Direction
Could you rewrite the rows from the first one through the line containing "click(25, 602)", swapping "highlighted" for "selected" and leaving everything else untouched?

Start of Data lines

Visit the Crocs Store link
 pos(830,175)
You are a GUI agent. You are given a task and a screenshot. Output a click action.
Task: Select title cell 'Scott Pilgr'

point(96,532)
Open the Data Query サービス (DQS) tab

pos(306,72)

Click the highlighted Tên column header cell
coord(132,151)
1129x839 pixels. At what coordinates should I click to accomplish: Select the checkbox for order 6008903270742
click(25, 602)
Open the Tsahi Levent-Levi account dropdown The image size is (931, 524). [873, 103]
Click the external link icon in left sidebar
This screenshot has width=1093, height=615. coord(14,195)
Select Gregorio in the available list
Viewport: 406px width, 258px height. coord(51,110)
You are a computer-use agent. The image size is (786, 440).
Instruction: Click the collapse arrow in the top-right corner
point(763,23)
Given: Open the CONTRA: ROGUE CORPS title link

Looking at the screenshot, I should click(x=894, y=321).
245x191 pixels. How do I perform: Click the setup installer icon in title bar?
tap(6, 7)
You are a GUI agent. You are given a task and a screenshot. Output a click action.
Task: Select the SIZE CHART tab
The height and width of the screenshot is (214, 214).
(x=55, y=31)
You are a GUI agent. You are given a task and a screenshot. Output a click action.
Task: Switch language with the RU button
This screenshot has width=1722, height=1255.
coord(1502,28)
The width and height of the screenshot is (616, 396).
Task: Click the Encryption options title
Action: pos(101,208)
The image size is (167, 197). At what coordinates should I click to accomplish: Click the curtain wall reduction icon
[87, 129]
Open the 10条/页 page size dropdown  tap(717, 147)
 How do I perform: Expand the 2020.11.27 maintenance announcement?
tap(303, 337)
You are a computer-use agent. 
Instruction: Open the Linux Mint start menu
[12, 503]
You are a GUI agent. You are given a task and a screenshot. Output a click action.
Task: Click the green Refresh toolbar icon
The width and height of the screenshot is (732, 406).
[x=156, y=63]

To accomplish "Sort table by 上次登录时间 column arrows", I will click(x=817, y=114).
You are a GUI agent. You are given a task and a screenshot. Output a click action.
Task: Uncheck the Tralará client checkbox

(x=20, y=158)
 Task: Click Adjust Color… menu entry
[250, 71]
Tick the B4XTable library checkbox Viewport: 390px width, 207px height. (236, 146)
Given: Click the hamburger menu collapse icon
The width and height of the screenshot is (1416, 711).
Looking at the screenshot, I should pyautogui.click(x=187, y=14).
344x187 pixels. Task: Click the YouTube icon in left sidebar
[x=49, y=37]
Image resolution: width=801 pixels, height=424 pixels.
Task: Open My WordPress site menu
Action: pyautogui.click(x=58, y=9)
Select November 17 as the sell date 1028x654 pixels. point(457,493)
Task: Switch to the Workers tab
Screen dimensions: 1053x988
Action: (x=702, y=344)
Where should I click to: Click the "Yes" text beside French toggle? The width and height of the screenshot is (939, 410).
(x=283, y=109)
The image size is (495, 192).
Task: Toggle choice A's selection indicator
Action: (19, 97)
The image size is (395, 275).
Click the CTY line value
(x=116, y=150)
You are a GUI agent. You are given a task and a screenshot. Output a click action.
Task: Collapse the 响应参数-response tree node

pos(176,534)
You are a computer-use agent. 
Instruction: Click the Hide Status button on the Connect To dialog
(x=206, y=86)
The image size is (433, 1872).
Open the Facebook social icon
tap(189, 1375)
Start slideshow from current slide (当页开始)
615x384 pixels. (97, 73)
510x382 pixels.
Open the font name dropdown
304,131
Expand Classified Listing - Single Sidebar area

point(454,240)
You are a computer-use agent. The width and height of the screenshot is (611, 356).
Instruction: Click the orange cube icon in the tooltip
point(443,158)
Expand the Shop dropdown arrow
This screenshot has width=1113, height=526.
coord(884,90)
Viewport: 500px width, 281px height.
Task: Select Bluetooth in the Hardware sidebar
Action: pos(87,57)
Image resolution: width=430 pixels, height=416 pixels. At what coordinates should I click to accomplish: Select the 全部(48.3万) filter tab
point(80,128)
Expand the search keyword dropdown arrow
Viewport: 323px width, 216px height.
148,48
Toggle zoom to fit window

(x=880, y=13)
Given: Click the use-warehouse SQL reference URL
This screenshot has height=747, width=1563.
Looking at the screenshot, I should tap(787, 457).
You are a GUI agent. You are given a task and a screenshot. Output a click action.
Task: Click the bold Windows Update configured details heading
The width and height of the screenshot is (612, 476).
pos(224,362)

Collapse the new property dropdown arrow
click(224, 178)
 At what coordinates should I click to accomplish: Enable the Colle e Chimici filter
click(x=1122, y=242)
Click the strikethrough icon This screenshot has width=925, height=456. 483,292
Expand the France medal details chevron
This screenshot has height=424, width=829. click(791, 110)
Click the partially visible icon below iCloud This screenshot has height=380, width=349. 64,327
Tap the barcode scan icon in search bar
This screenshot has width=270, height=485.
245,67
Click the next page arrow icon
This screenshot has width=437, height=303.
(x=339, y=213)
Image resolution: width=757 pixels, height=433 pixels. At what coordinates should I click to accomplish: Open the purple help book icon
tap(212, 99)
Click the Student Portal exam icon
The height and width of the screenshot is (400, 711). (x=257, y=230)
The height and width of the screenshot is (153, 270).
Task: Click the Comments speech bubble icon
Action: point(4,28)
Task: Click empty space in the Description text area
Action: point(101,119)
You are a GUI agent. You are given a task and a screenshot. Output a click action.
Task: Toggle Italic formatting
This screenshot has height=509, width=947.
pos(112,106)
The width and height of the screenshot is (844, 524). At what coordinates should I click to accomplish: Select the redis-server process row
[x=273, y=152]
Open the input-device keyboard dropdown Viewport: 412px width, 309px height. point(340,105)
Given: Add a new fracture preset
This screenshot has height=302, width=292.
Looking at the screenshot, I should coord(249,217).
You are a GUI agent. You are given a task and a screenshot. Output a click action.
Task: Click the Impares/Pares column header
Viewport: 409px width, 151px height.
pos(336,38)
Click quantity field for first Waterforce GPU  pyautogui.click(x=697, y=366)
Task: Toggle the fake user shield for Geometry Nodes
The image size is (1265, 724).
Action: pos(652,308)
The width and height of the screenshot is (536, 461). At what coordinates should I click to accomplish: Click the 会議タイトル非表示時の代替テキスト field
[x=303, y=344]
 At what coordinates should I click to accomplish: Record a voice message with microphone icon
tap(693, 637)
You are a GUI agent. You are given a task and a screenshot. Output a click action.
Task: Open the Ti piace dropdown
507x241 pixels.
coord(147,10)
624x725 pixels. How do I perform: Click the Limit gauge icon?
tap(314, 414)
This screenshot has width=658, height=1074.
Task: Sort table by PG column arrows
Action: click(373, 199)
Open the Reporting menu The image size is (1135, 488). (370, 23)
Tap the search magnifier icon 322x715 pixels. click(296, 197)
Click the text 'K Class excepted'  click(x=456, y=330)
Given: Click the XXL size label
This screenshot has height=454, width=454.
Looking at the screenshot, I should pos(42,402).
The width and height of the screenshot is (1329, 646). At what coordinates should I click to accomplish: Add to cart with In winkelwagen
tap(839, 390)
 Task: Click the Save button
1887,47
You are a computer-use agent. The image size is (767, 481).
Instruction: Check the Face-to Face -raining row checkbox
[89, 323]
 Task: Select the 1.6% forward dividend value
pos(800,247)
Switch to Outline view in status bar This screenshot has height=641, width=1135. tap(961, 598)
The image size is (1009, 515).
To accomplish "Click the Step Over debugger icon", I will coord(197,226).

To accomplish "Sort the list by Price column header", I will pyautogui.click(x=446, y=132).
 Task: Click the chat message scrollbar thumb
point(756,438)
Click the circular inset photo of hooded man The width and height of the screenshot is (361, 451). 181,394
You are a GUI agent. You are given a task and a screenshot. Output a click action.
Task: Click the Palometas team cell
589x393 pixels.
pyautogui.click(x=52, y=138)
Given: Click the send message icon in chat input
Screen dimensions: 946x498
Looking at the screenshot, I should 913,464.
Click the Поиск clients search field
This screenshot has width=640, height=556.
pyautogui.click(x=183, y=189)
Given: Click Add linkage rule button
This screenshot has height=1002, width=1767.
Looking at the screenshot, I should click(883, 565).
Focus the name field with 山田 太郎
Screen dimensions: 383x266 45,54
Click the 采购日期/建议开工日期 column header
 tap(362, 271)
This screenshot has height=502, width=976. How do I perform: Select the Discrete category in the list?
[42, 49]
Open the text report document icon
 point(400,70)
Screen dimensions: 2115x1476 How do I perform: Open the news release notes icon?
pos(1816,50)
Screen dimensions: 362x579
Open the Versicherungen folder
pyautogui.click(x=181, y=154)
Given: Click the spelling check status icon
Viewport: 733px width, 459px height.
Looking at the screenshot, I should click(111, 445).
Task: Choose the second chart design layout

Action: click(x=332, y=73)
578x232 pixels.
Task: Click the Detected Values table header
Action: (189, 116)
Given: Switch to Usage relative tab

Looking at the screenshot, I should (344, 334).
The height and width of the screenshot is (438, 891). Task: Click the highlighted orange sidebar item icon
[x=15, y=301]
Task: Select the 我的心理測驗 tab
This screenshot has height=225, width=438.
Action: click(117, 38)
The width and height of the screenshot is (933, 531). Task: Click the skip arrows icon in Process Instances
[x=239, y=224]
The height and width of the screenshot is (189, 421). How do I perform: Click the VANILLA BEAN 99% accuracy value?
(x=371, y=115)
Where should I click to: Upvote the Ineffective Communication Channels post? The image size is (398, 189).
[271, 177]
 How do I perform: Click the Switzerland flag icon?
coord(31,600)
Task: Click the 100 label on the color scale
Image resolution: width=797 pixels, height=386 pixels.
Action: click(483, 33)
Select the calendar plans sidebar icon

End of Data lines

Solved exercise
Visit the Crocs Store link
 pos(830,175)
You are a GUI agent. You are given a task and a screenshot. Output a click action.
Task: Select title cell 'Scott Pilgr'

point(96,532)
Open the Data Query サービス (DQS) tab

pos(306,72)

Click the selected Tên column header cell
coord(132,151)
1129x839 pixels. At what coordinates should I click to accomplish: Select the checkbox for order 6008903270742
click(25, 602)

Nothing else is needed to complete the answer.